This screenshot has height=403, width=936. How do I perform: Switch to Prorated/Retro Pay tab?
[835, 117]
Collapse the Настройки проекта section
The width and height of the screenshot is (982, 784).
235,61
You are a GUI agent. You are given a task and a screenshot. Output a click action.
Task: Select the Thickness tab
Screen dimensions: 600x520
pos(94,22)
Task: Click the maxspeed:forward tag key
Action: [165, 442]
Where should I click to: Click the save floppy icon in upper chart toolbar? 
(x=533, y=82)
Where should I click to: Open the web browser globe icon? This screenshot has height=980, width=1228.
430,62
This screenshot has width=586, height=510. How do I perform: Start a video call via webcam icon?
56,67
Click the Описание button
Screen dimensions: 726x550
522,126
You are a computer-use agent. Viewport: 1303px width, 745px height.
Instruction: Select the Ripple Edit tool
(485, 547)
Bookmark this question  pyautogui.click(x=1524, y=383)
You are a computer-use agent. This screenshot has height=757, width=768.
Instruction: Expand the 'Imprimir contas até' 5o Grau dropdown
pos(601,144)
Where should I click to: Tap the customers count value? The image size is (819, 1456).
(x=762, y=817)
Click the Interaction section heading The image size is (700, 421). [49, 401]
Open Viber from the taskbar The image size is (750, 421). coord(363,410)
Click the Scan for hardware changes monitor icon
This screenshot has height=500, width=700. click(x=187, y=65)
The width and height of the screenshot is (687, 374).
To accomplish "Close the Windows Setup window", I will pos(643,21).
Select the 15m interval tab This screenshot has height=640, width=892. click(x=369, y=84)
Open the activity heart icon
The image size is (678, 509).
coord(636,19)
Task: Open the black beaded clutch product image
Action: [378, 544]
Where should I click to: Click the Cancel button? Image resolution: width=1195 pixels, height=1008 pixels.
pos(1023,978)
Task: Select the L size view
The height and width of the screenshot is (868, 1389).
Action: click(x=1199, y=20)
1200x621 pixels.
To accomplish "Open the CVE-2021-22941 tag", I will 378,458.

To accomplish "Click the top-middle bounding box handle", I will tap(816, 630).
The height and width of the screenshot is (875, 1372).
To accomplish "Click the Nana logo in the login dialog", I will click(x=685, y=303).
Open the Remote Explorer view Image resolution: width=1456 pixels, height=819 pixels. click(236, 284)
+ + + +
EXERCISE PROMPT → List each line of the records above that contains the string "Open". Treat uppercase and lowercase letters as distinct.

FULL ANSWER →
Where should I click to: Open the web browser globe icon? This screenshot has height=980, width=1228.
Open Viber from the taskbar The image size is (750, 421). coord(363,410)
Open the activity heart icon
Task: Open the black beaded clutch product image
To accomplish "Open the CVE-2021-22941 tag", I will 378,458.
Open the Remote Explorer view Image resolution: width=1456 pixels, height=819 pixels. click(236, 284)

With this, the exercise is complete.